The key for Merson is knowing when to quit.

“My emotional control and ability to walk away when I’m tiling or about to tilt is so sick these days,” he said. “I avoid the super big losing sessions.”

Merson was out of debt to Anthony Gregg, his backer for live games, before the $10,000 buy-in shorthanded event, but he decided to keep the deal in order to feel less financial pressure. The decision paid off. Merson won the event for more than $1 million. With the bracelet and all the attention it brings, Merson had some tangible proof that he had turned his life around.

Less than two weeks after his huge win, Merson outdid the performance.

He was standing among the final nine in the main event, poker’s most prestigious and largest tournament of the year. He now has a shot at millions more, a lot of which will be sent to Gregg thanks to their business relationship.

“I will be writing him a big check,” Merson said. “But, I’m not bitter at all. He’s done so much for me in my career. To repay him like this is so cool.”

Aside from playing more and spending some money on his family, Merson said he has only spent about $500 on himself — just some new clothes. Online grinders like Merson are known for playing for hundreds of thousands of dollars in mesh shorts and the most casual of t-shirts while in front of a computer. Don’t expect Merson to change if he soon has multiple millions sitting in a checking account.
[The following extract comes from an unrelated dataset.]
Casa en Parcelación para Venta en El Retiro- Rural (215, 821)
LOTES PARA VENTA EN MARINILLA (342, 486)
Merson, while humble, said that it’s been nice to obtain some recognition after spending years grinding almost anonymously. But, again, it likely won’t change him: “I’m not going to think that I’m better than I actually am. There’s still plenty I need to improve on.”

“The six-max victory validated him as a live pro, and the main event is making him a legend,” Gregg said shortly after Merson, who was down to just a handful of big blinds on day five, made the final table. “It’s crazy. It doesn’t seem like real life.”